Mata Kuliah              : Menulis Prosa Fiksi
Dosen Pengampu      : Dr. Maizar Karim, M.Hum

Disusun oleh:
Nama                           : Herti Gustina
NIM                            : A1B112005
Semester/Kelas            : IV/A


PENDIDIKAN BAHASA DAN SASTRA INDONESIA
FAKULTAS KEGURUAN DAN ILMU KEPENDIDIKAN
UNIVERSITAS JAMBI
2014



1.      Satu halaman. Menurut Henry James, ada seorang pengarang yang menulis sebuah novel ketika secara sekilas dia melihat pesta makan malam mahasiswa sekolah agama. Tulislah sebuah adegan dari sebuah cerita berdasarkan pengamatan sekilas saat Anda melihat sekelompok orang di kafe, kebun binatang, kereta api, atau dimanapun.

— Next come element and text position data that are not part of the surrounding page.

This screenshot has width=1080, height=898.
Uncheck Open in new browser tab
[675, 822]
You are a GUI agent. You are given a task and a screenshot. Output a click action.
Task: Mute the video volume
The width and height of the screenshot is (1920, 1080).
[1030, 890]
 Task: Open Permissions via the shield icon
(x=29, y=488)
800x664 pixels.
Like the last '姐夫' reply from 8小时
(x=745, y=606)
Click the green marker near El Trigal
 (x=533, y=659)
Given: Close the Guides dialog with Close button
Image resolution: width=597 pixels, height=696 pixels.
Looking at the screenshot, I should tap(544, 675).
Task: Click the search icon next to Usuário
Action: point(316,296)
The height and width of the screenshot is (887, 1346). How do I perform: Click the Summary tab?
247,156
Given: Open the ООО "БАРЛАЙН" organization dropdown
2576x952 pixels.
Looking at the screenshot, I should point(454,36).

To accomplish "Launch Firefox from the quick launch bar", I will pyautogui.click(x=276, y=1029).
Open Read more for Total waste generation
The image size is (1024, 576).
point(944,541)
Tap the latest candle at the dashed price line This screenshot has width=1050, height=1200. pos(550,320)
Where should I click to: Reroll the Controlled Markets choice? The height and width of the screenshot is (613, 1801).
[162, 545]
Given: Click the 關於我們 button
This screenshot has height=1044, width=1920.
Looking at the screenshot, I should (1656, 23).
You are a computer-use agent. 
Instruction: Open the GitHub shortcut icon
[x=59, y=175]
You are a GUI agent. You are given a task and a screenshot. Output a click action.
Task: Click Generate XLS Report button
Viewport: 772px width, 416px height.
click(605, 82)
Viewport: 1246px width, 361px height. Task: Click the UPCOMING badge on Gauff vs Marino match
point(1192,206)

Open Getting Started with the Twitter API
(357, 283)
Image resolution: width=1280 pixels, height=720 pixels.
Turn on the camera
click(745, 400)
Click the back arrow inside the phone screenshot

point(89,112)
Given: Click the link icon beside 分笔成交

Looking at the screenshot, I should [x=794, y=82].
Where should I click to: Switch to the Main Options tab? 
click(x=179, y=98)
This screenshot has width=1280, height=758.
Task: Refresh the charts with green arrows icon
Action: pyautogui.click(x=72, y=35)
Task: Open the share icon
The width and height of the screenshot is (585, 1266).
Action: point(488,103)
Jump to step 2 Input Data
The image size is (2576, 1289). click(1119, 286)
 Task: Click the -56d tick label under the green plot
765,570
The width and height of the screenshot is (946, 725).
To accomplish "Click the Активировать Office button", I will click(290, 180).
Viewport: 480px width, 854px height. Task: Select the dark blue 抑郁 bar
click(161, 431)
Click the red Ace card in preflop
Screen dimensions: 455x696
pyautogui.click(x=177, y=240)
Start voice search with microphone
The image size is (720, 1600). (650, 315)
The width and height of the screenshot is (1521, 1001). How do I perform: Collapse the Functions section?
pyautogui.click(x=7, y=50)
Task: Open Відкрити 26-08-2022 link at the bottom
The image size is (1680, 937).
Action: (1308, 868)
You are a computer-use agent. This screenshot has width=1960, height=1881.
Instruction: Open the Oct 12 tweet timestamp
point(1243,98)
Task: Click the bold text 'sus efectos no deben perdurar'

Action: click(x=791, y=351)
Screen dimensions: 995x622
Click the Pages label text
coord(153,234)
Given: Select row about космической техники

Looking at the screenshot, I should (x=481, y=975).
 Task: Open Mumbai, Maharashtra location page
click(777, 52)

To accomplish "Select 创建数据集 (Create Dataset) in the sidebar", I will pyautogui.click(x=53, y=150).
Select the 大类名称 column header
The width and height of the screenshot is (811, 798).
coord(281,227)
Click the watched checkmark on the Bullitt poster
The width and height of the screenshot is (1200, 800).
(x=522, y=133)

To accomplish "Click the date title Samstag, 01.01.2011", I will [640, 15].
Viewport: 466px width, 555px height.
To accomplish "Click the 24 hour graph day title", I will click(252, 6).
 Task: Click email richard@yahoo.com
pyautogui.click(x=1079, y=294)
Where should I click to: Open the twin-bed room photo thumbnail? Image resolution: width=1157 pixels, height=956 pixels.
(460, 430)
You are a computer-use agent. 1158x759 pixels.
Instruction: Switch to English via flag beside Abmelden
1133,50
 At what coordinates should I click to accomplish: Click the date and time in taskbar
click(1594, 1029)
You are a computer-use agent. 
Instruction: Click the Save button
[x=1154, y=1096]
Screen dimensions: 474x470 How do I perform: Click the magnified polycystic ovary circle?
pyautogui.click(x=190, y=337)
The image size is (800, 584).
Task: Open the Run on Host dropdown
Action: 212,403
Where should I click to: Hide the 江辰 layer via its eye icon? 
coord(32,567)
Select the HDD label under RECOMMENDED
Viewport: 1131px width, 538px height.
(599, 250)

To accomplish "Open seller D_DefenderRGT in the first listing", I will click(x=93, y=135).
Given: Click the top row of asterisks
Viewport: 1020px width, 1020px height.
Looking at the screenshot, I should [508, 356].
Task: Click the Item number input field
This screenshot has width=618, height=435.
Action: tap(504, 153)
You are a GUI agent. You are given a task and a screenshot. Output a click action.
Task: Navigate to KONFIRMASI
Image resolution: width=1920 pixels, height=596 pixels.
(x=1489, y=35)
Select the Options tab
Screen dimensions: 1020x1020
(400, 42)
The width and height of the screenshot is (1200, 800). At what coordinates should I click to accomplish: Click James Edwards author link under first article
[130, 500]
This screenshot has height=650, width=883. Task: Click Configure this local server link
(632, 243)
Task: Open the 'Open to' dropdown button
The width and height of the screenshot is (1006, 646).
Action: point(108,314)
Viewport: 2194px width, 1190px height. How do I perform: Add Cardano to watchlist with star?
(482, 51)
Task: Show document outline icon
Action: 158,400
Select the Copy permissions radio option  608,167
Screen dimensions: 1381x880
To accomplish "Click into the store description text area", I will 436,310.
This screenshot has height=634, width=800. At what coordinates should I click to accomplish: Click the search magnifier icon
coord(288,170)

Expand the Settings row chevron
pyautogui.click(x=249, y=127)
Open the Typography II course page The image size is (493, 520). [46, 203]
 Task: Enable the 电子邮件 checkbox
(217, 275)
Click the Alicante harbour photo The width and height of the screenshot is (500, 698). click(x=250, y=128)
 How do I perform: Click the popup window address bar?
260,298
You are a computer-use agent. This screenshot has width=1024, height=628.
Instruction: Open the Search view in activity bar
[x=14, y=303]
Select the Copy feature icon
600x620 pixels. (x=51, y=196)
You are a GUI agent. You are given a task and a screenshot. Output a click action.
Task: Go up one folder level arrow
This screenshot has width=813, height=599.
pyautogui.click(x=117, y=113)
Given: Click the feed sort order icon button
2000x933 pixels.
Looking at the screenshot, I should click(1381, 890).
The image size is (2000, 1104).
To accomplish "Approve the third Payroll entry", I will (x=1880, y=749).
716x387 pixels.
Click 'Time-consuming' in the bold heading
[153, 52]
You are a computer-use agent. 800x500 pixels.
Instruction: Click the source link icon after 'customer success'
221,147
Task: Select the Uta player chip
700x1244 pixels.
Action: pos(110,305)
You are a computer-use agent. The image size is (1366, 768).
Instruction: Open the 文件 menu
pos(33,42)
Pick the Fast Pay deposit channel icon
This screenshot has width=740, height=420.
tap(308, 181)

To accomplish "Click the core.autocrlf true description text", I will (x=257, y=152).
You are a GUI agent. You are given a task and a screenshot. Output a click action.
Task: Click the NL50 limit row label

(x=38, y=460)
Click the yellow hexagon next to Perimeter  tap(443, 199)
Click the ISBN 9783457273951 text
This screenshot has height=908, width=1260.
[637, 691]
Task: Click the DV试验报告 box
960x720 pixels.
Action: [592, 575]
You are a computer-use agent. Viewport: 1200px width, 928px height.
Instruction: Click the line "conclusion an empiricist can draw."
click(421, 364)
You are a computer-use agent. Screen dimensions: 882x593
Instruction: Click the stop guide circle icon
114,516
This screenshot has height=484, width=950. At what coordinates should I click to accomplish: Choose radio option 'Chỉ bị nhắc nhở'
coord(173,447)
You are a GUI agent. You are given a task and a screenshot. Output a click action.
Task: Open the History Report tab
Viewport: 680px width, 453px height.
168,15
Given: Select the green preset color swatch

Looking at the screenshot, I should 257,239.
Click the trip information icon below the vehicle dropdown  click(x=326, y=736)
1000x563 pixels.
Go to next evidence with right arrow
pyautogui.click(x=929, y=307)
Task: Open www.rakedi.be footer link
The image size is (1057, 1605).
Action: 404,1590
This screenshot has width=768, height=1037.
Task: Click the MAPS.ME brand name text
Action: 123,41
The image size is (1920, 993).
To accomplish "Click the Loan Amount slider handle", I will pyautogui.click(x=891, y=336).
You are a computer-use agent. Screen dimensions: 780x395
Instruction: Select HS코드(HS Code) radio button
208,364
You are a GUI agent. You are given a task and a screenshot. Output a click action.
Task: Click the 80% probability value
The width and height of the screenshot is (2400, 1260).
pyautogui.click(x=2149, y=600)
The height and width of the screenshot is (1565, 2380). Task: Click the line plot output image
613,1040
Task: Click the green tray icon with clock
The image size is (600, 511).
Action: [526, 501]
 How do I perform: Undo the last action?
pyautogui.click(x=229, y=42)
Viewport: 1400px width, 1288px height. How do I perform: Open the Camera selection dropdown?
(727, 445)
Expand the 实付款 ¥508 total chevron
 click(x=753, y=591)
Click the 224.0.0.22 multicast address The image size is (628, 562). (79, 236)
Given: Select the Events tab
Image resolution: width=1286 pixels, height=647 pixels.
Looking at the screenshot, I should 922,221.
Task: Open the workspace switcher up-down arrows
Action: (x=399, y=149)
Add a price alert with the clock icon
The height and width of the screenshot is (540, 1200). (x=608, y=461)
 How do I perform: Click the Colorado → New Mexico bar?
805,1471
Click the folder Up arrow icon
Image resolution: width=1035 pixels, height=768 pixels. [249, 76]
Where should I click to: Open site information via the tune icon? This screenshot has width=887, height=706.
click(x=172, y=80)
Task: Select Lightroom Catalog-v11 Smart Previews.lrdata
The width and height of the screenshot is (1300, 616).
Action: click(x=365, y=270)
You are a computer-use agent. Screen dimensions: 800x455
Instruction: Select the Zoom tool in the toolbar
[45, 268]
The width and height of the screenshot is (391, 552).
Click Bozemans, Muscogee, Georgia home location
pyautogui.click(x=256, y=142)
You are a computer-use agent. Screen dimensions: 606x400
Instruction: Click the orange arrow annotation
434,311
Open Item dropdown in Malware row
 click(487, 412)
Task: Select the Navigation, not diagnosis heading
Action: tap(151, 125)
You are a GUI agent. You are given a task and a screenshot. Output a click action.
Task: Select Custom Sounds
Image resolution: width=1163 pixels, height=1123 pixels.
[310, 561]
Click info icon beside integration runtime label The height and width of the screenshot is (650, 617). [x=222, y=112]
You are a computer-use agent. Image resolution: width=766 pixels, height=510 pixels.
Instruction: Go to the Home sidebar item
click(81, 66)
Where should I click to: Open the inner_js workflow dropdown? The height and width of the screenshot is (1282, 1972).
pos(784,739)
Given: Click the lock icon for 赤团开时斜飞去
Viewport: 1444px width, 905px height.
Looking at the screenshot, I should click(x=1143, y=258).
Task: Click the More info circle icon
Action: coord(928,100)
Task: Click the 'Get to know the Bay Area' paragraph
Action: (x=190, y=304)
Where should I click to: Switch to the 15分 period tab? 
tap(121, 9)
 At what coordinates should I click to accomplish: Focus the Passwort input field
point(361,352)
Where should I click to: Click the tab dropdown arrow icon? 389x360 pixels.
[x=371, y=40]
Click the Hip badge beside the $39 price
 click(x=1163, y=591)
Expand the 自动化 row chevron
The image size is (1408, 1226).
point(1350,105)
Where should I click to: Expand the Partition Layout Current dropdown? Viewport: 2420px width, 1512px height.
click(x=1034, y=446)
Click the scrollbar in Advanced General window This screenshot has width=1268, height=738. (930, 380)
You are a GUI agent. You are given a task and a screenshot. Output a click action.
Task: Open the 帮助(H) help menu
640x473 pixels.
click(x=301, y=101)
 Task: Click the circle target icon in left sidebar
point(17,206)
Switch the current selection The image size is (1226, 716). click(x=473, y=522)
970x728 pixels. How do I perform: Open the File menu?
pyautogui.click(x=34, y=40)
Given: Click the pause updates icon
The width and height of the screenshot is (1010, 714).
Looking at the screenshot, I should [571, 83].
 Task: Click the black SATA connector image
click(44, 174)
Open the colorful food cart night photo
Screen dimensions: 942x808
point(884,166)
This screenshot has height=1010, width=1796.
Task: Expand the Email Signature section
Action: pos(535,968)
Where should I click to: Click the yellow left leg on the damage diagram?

Gambarkan para tokoh yang ada dalam seting tersebut dan biarkan mereka saling berinteraksi. Apakah ternyata Anda tidak tahu banyak tentang hal ini? Bisakah Anda menciptakan cukup banyak hal atau mengambilnya dari pengalaman Anda yang lain untuk mengisi lubang-lubang dalam karang Anda tersebut?
Tujuan: Mengetahui apakah Anda mampu mengembangkan sesuatu dari sekelumit data. Jika Anda mampu, baguslah. Jika tidak mampu saat ini, tak usah khawatir, Anda mungkin mampu melakukannya nanti, atau Anda harus menulis cerita dari bahan lain.
Periksalah: Bisakah Anda membayangkan orang-orang ini lebih lanjut? Bisakah Anda mulai mendengar paling sedikit salah seorang dari mereka berbicara? Jika tidak, mundurlah kembali dan pikirkanlah cara berbicara yang mungkin cocok untuk salah seorang dalam kelompok orang tersebut, lalu mulailah dari situ.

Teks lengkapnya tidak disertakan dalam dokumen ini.